- Developer: Nintendo Software Technology
- Publisher: Nintendo
- Platform: Wii
- Release: Unreleased
- Genre: Beat 'em up

= Project H.A.M.M.E.R. =

Cancelled video game

Project H.A.M.M.E.R. was a beat 'em up video game in development by Nintendo Software Technology for the Wii. The team's other projects included Metroid Prime Hunters, 1080° Avalanche, and Wave Race: Blue Storm. Project H.A.M.M.E.R. was originally announced at E3 2006. No information regarding the game has been released to the public or media since the game's original announcement. Rumors began circulating in mid-June 2007 that the game was not going to be released, and that the development team had gone to work on other games. Nintendo confirmed at E3 2007 that development was on hold. Beth Llewelyn, senior director of public relations at Nintendo of America, made a point to note that despite the game not being a focus of Nintendo’s, Project H.A.M.M.E.R. "may come back" in the future. A report revealed that the game was cancelled in 2009 due to creative internal conflicts at Nintendo Software Technology.

== History ==

Nintendo Software Technology, a team at Nintendo, began development on Project H.A.M.M.E.R. in 2003 for the Wii video game console. The project's internal codename was "Machinex" and it was designed for Nintendo's Western and hardcore gamer market. Unlike classic Nintendo games, the title was brutal and gritty. The game was officially announced at the 2006 Electronic Entertainment Expo. Silver Ant, another studio, produced the game's computer animated cutscenes.
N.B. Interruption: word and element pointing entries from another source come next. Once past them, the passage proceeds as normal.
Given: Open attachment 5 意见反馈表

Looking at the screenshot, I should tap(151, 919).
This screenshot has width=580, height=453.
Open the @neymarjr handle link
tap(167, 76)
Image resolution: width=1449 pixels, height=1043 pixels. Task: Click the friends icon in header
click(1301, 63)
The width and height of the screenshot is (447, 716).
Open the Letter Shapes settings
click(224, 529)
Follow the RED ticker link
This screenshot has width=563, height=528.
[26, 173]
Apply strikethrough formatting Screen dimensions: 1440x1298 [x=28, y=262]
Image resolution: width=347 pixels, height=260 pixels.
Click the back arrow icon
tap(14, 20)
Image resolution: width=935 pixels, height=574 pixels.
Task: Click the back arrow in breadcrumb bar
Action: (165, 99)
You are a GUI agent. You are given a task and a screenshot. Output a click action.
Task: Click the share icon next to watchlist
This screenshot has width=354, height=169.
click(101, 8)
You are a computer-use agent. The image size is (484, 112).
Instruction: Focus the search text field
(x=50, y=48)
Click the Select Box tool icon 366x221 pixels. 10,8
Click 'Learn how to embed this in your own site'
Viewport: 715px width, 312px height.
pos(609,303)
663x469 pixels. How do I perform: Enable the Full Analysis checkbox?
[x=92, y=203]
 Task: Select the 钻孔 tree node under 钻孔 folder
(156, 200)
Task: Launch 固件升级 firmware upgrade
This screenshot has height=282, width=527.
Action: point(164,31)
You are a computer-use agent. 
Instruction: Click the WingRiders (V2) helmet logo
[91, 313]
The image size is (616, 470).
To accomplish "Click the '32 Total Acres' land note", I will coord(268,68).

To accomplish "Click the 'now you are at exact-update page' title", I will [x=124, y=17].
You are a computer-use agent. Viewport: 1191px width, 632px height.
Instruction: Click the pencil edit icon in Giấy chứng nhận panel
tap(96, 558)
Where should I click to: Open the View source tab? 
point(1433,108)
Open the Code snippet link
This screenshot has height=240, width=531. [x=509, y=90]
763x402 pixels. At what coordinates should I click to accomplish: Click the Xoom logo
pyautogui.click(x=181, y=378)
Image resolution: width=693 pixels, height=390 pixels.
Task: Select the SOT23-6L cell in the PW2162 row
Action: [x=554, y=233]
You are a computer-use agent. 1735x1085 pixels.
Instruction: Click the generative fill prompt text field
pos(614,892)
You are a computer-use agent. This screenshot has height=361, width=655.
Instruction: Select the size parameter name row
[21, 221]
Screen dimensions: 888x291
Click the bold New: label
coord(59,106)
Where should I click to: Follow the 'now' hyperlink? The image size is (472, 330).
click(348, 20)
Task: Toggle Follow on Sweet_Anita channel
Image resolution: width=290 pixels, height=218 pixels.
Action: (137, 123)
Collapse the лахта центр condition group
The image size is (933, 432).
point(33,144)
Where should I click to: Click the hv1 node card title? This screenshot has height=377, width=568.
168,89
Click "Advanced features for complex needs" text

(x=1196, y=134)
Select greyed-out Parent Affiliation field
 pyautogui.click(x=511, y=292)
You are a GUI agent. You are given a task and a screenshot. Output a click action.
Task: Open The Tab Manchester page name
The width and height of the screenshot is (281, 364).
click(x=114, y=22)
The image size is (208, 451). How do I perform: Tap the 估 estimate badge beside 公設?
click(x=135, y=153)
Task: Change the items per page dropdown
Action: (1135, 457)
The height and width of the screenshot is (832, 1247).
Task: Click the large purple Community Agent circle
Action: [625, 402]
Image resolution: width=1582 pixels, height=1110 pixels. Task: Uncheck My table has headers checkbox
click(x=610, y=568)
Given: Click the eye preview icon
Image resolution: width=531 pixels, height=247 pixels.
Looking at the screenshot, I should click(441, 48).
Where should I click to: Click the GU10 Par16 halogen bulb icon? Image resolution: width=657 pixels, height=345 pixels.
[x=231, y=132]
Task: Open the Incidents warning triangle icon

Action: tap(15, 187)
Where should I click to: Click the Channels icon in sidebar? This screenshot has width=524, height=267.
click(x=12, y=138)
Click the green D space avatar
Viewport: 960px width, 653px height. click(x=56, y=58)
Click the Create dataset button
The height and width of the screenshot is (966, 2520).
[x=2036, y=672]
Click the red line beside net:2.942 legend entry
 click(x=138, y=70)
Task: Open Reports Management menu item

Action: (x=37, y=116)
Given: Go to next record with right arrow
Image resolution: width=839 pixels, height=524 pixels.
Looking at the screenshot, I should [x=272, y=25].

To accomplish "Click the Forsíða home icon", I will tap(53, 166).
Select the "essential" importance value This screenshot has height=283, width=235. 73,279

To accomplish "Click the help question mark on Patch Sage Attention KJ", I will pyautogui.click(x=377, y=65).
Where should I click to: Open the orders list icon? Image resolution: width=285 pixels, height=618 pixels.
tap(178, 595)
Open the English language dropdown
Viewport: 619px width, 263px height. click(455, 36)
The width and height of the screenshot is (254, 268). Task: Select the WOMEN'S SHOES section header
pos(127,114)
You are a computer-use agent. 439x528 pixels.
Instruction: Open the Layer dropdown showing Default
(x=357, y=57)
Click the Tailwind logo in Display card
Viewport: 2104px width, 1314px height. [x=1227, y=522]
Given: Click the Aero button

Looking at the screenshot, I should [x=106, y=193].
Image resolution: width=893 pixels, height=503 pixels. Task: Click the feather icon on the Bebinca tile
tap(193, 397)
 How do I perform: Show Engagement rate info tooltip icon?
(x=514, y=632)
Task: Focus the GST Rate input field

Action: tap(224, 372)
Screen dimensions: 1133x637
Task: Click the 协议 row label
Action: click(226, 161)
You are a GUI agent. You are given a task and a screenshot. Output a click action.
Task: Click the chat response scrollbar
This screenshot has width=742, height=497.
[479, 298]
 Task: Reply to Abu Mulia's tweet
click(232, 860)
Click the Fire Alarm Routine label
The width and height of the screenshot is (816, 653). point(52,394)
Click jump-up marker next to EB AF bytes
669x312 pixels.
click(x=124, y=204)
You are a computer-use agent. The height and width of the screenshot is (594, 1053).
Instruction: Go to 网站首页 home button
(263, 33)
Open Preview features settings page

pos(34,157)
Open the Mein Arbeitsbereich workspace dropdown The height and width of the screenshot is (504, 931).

All parties involved agreed that the game was not shaping up to Nintendo's quality standards late in development, as a postmortem from former developers explained that the game's Wii Remote motion were never sufficiently enjoyable. However, there was disagreement between the development studio and Nintendo's Japanese executives on how to retool the game. The developers reported the Japanese leads, one of them being Katsuhiko Kanno, ignoring their input on how to improve the game in respect to the cultural interests of the game's Western market, a sentiment that would eventually result in multiple developers accusing Nintendo of racism and nationalism.

What would come out of this tumultuous time period is an incarnation of the game titled "Wii Crush" with similar gameplay but a graphical overhaul to be brighter and cuter. Katsuhiko Kanno was replaced by Pikmin and Pikmin 2 director Masamichi Abe around this time. Project H.A.M.M.E.R.s lead designer was also fired around this time, with developers claiming the Japanese leads used him as a scapegoat and did not take any personal responsibility for the failure of the game. Developers than began an exodus from NST, which prompted Nintendo of America to perform an internal review. This review concluded there was a clear conflict of interests between developers and management and company morale was lower than ever before. Funding for the game was officially pulled in 2009 and the game was canceled.

In July 2021, additional information unveiled from the 2020 Nintendo Gigaleak revealed its title internally as "Hammer Man" and spoke about its beat 'em up style resembling musou gameplay.